Contemporary Ceramics gallery and shop exhibits the greatest collectable names in British ceramics along with the most up and coming artists of today. Our distinguished makers are all carefully selected members of the Craft Potters Association.
All of our makers are members of the Craft Potters Association and each of them have a story to tell.
Paul Philp has been making ceramics for over fifty years. Uniting refined classic forms with highly tactile surfaces to create pieces of strong individual identity Paul builds each piece by hand.
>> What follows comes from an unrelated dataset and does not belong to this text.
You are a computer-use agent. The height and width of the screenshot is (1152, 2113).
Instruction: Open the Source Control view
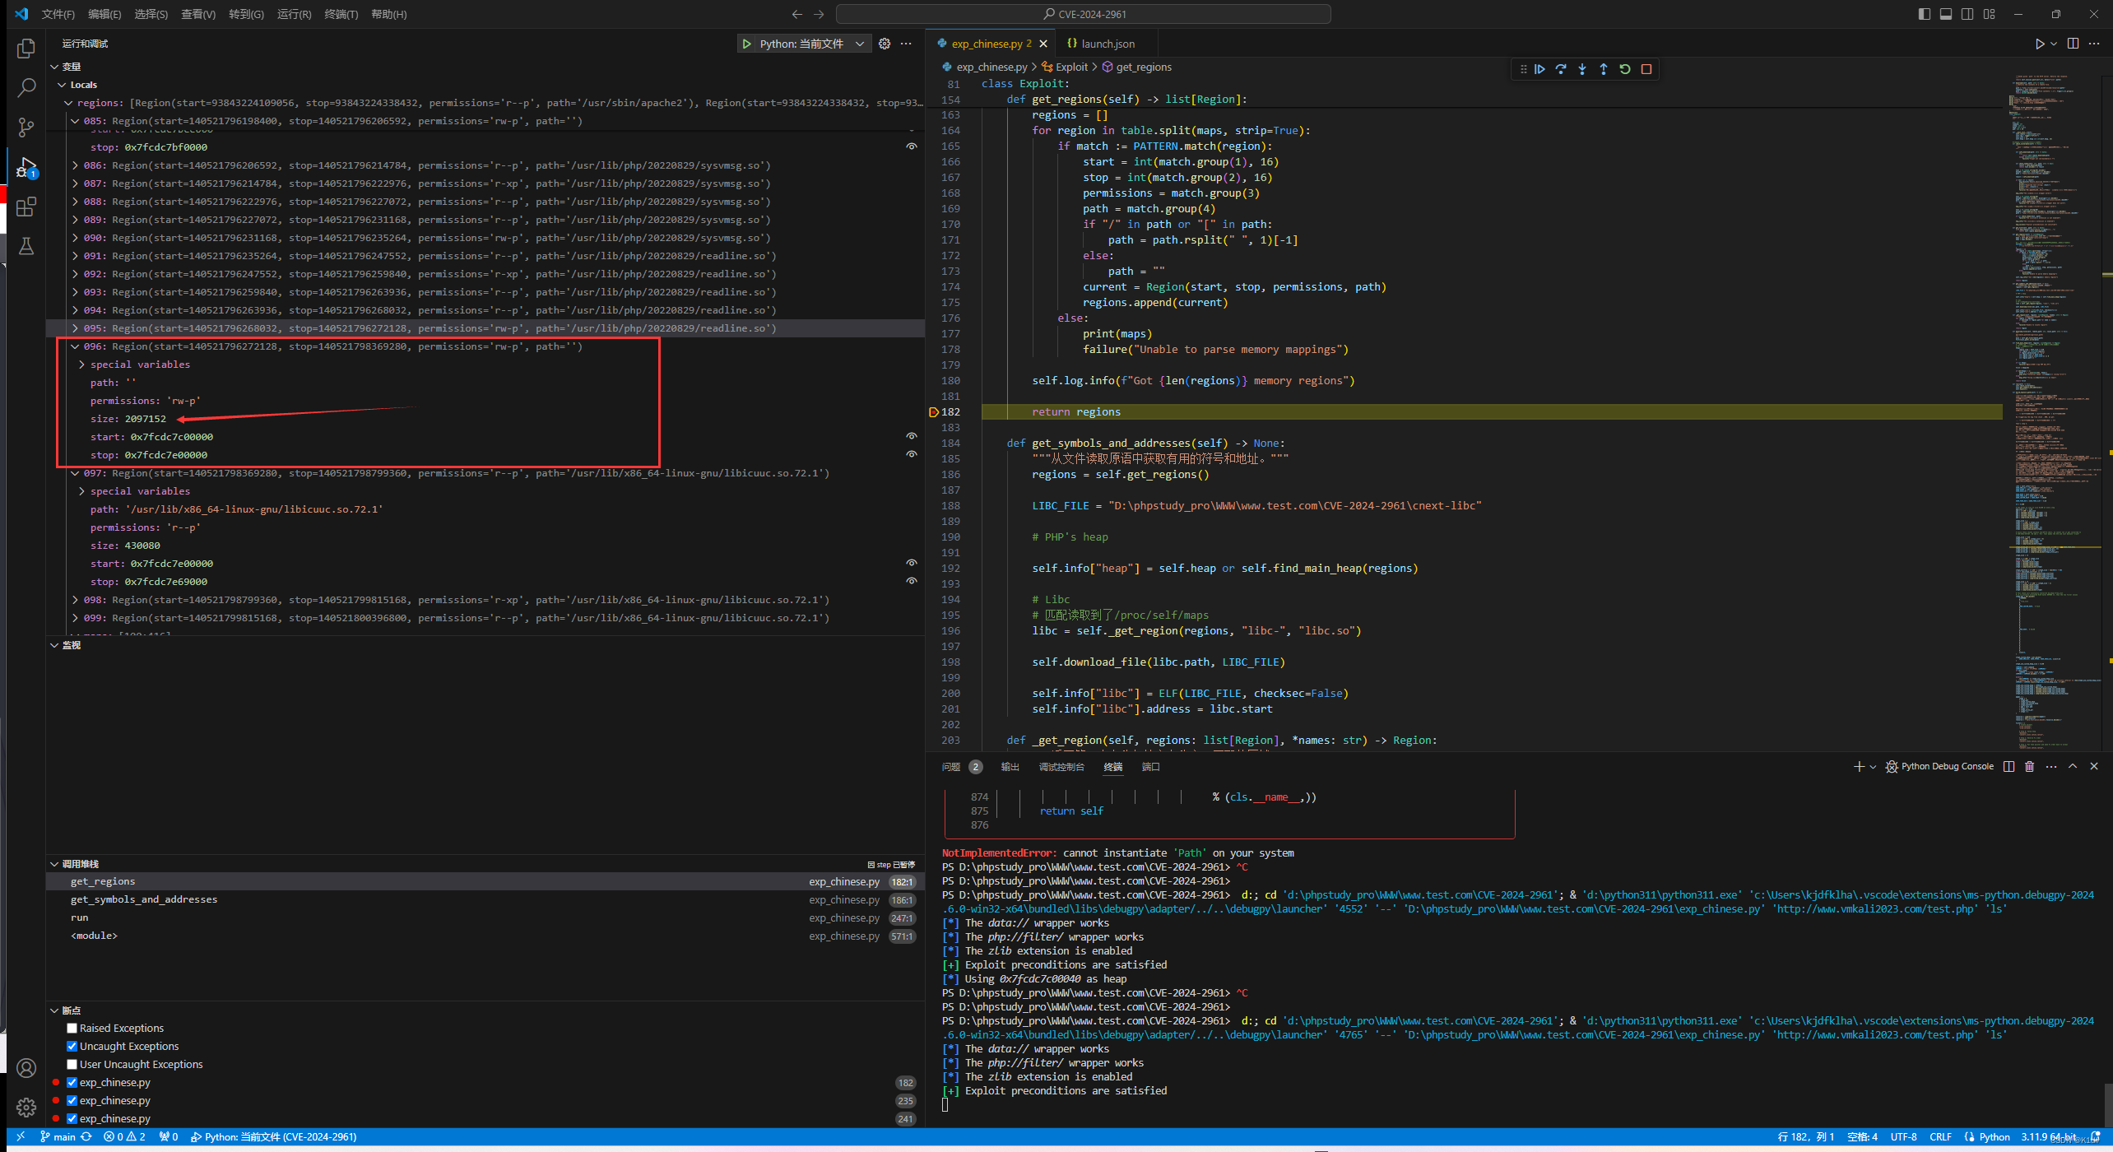click(26, 128)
David read philosophy and literature at Warwick University. Realising the lack of jobs as a philosopher, he became a potter and taught part-time in the ceramics department at Wolverhampton University for thirty years. This allowed him the space in which to continue with his personal practice. He was awarded a PhD from Manchester Metropolitan University in 2016. David used the inquiry within his thesis to examine the question of how he could employ the language of materiality, making, and firing (particularly raku) to critically focus on issues of personal identity.
Jo specialises in wheel-thrown porcelain and works from her studio in Hackney, East London. Her practice includes hand-making a fine porcelain design range, lighting and unique objects. Her individual approach to wheel-thrown ceramics, where high-fired porcelain often appears paradoxically to be fresh off the wheel, balances softness with rigidity, smoothness with weight and tactility.
Anja Lubach grew up in Germany and graduated from the Royal college in 2000. She spent a month on Residency at the German manufacturer Rosenthal where she was free to explore porcelain as creative medium.
After studying glass and ceramics at the University of Sunderland, Craig completed an MA in ceramics at the Royal College of Art. He was drawn to clay for the immediacy of its modelling properties, enabling him to realise his ideas with dynamism. His work is inspired by the elegance of a bygone era, particularly the work of cartoonists and illustrators from the 50s and 60s such as Miroslav Sasek and Ronald Searle, whose economic use of line define characters and tell stories.
Jill Fanshawe Kato’s enduring fascination with the natural world stems from her upbringing in the Devonshire countryside and her subsequent travels. Besides many shows in the UK, Jill has had 46 exhibitions of her ceramics in Japan including 11 solo shows at Keio Department Store Gallery, Shinjuku, Tokyo.